Fast High-Resolution Image Synthesis with Latent Adversarial Diffusion Distillation

Axel Sauer,Frederic Boesel,Tim Dockhorn,Andreas Blattmann,Patrick Esser,Robin Rombach
2024-03-19
Abstract:Diffusion models are the main driver of progress in image and video synthesis, but suffer from slow inference speed. Distillation methods, like the recently introduced adversarial diffusion distillation (ADD) aim to shift the model from many-shot to single-step inference, albeit at the cost of expensive and difficult optimization due to its reliance on a fixed pretrained DINOv2 discriminator. We introduce Latent Adversarial Diffusion Distillation (LADD), a novel distillation approach overcoming the limitations of ADD. In contrast to pixel-based ADD, LADD utilizes generative features from pretrained latent diffusion models. This approach simplifies training and enhances performance, enabling high-resolution multi-aspect ratio image synthesis. We apply LADD to Stable Diffusion 3 (8B) to obtain SD3-Turbo, a fast model that matches the performance of state-of-the-art text-to-image generators using only four unguided sampling steps.
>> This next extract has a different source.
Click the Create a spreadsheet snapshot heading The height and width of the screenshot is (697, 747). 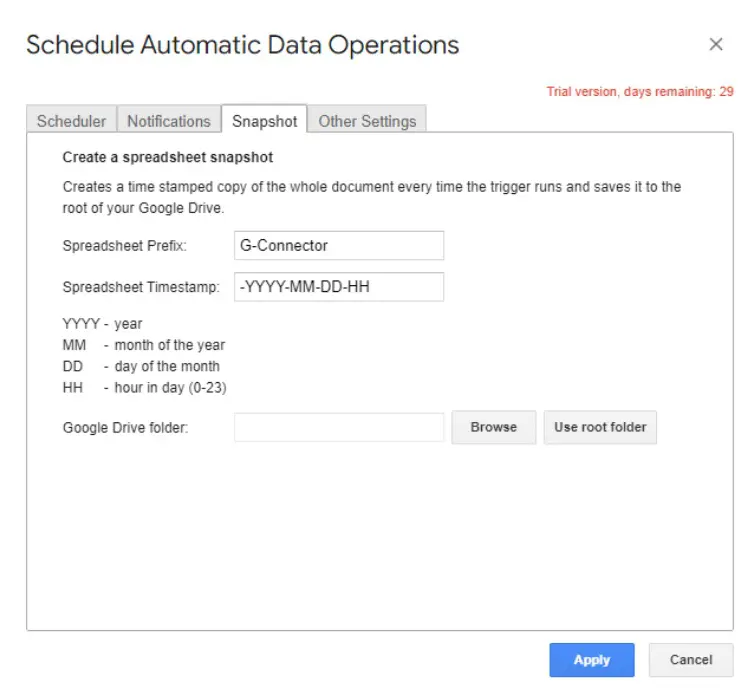click(167, 157)

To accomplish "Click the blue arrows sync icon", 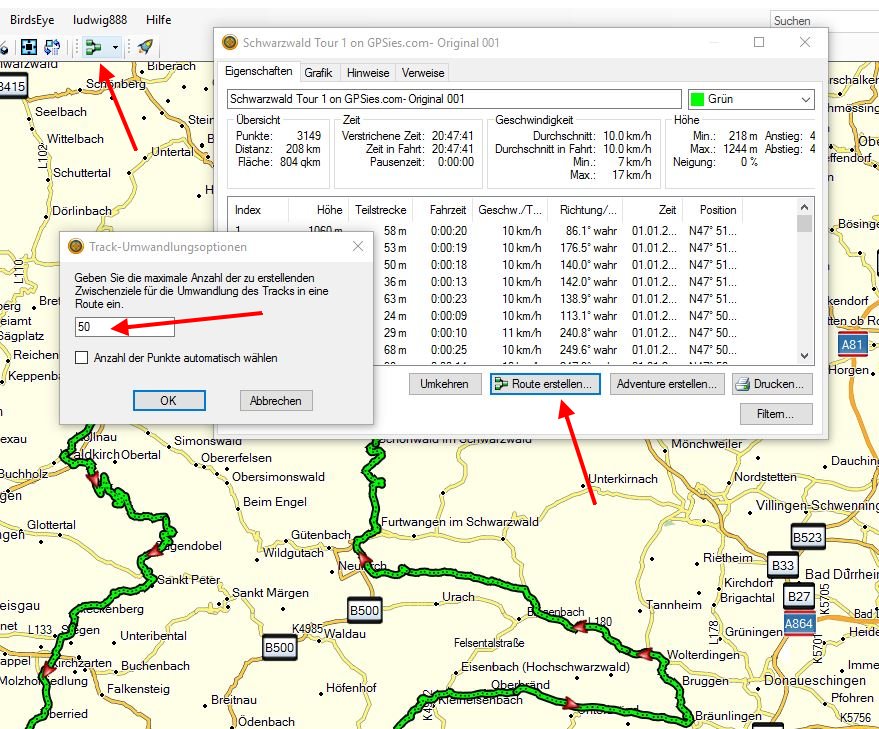I will pyautogui.click(x=52, y=47).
Moreover, we systematically investigate its scaling behavior and demonstrate LADD's effectiveness in various applications such as image editing and inpainting.
Computer Vision and Pattern Recognition
What problem does this paper attempt to address?
The main problem addressed in this paper is to improve the speed of diffusion models in image and video generation, especially to reduce the inference time for high-resolution image synthesis. The current methods require multiple network evaluations, while the paper proposes a new distillation method - Latent-Adversarial Diffusion Distillation (LADD), which uses the generative features of a pre-trained diffusion model to simplify training and improve performance. LADD enables the model to achieve state-of-the-art level in real-time text-to-image generation with four-step unguided sampling, while also being applicable to image editing and restoration applications.